DML Analysis Part 14

Tiling window analysis in methylKit

Now that I’m using mincov = 3, I wanted to try the tiling window analysis in methylKit. I added code for the analysis to the end of this R Markdown file.

A tiling window analysis will allow me to identify differentially methylated regions to complement the differentially methylated loci I previously identified. The analysis takes a given window (default is 1000 bp) and adds the number of C and T from each covered cytosine, and spits out a total number of C and T for each tile. I then takes a step (default is 1000 bp) and peforms the same analysis on the next tile.

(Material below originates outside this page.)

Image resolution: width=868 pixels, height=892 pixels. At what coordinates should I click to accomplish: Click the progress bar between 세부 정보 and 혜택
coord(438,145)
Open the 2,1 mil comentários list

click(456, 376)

I chose to do this analysis with three different window-step size combinations:

  1. 100 bp window and step size
  2. 1000 bp window and step size (the methylKit default)
  3. 1000 bp window and 100 bp step size

tiles100

tiles1000

tiles1000step100

Figures 1-3. Full sample CpG methylation clustering for 1) 100 bp window and step size 2) 1000 bp window and step size and 3) 1000 bp window and 100 bp step size.

tiles100

tiles1000

tiles1000step100

Figures 4-6. PCA of full sample methylation for 1) 100 bp window and step size 2) 1000 bp window and step size and 3) 1000 bp window and 100 bp step size.

These clustering plots are slightly different from same kind associated with DMLs:

cluster

PCA

Figures 7-8. Full sample CpG methylation clustering and PCA of full sample methylation using mincov = 3.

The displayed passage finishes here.